EXERCISE REQUIREMENTS
Can you copy out the data exactly? Leave the images out.

DATASET
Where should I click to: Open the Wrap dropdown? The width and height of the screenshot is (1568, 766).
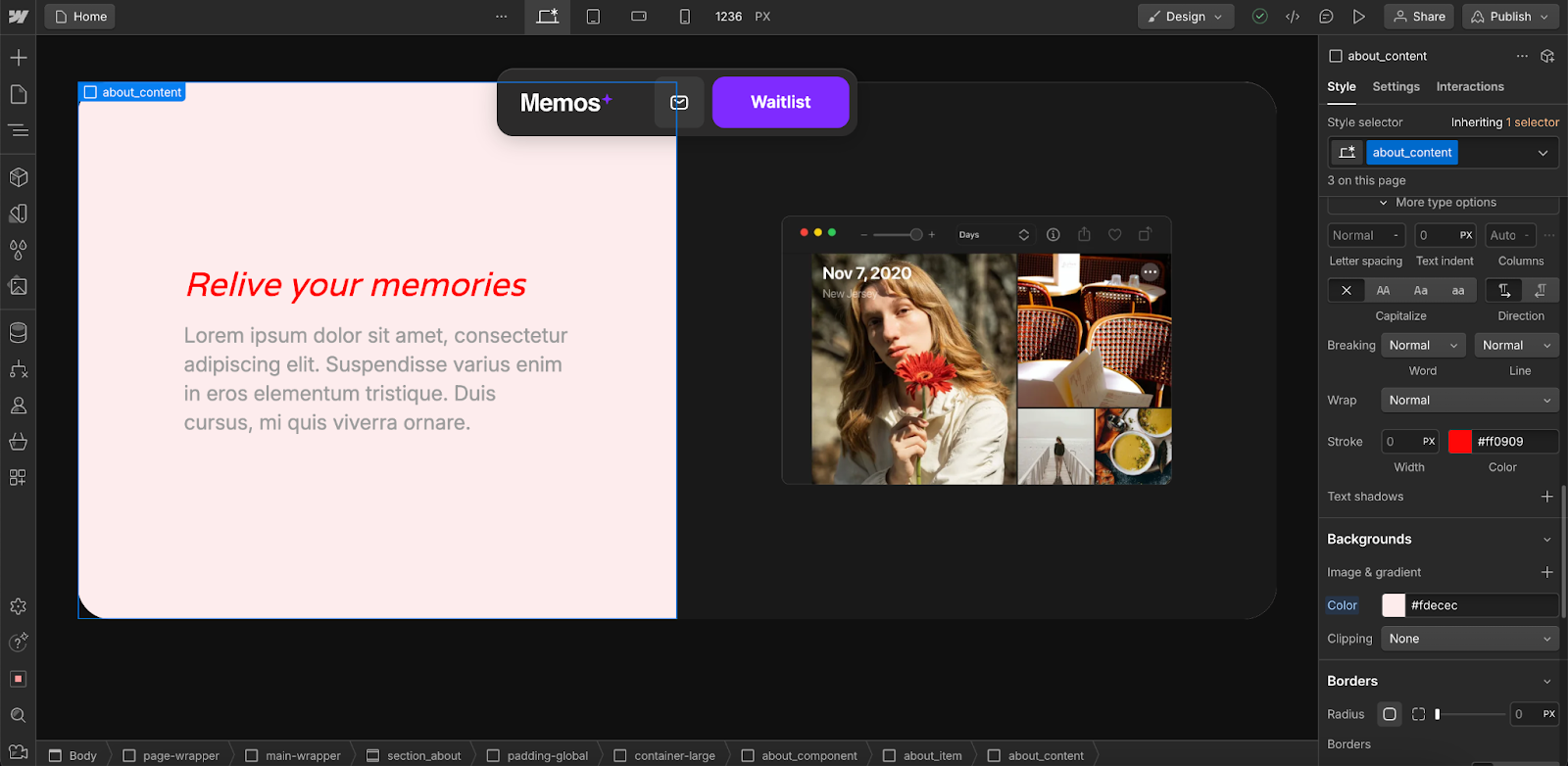[x=1469, y=400]
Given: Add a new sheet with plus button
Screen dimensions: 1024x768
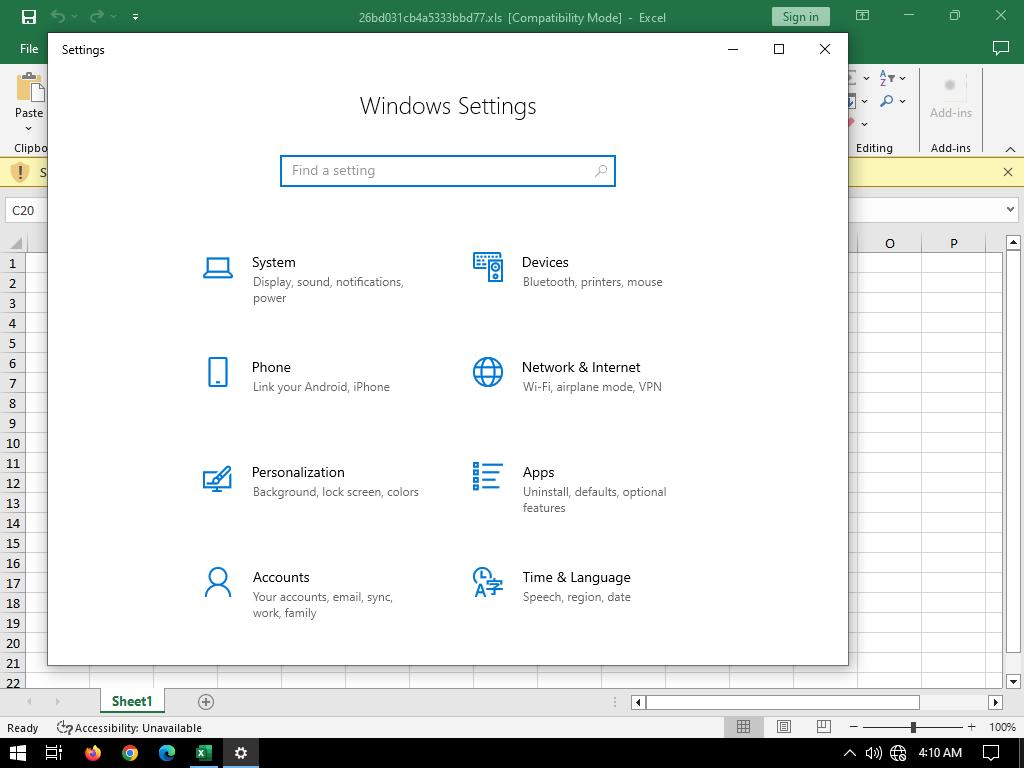Looking at the screenshot, I should point(206,701).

WRITTEN ANSWER
Where should I click to: Open the Wrap dropdown? The width and height of the screenshot is (1568, 766).
[x=1469, y=400]
Given: Add a new sheet with plus button
Screen dimensions: 1024x768
Looking at the screenshot, I should point(206,701).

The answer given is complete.